- PAGE TEXT -
__________
Paso Robles residents claim pesticide drift is causing health issues

Posted at 10:22 PM, Jun 04, 2018
and last updated 2018-06-05 01:22:59-04

Some Paso Robles neighbors are claiming a nearby vineyard’s pesticide practices may be to blame for their chronic health issues.

The vineyard in question is on Linne Road, owned by Paso Robles Vineyards Inc. The company says the Huerhuero Vineyard produces grapes for various wineries in the Paso Robles region.

"I got so sick, I couldn’t go to my job anymore and run my business," said Jenny Beck, who says she had to move away from her Paso Robles home after suffering several health complications. "My dog lost all of her fur and went blind. It’s been horrific,"

Beck says hers is one of several families who have suffered illnesses in the community near Linne Road. They now call themselves the Paso Robles Coalition Against Pesticide Drift.

Beck said a number of people and pets in the neighborhood have been diagnosed with cancer, though KSBY was unable to verify her claims Monday.

With developers eyeing nearby property, the group is concerned that hundred more families could be susceptible to illness.

"We need to make sure this pesticide drift issue is 100-percent fixed. They can’t break ground until we’re sure these people are going to be safe," says Beck.
__________
(Saved records)
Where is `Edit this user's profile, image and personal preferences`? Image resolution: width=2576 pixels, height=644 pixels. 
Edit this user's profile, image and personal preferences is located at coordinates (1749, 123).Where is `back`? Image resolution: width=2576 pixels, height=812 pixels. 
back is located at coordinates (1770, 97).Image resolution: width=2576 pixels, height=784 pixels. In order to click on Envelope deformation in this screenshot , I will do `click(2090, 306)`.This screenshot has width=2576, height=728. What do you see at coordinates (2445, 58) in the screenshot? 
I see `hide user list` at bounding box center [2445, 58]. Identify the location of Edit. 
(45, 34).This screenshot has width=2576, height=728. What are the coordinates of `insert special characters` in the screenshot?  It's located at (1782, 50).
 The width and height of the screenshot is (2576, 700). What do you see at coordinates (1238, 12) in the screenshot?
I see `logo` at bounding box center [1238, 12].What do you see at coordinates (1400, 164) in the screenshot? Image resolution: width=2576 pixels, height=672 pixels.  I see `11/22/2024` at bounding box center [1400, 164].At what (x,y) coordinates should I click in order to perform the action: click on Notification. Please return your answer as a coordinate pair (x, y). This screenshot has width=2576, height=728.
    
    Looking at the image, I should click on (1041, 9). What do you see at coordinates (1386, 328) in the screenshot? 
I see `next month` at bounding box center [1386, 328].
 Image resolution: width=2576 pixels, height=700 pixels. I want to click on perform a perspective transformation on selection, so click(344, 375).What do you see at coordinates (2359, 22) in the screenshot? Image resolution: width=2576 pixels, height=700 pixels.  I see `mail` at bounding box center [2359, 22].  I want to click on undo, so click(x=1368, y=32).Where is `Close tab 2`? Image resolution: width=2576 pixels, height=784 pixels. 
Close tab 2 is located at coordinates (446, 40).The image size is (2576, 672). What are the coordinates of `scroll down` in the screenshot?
__________
Continue the Paso Robles pesticide drift article from the point where it stops.

Representatives for Paso Robles Vineyards Inc. say they’ve performed several demonstrations for neighbors and the San Luis Obispo Department of Agriculture, which "confirmed full compliance with all rules and regulations relating to the application of herbicides and pesticides."

The company also says wind meters are maintained on all tractors for the application of herbicides and pesticides, claiming "applications are only made when conditions are not conductive to drift. There is zero tolerance for off-target drift."

The vineyard’s owners also say they’re in compliance with rules mandated by the Department of Pesticide Regulations, monitored by a pesticide control advisor.

Developers who are hoping to build hundreds of units near the Huerhuero Vineyard say it’s too soon in the planning process to comment on how they’ll mitigate those health concerns.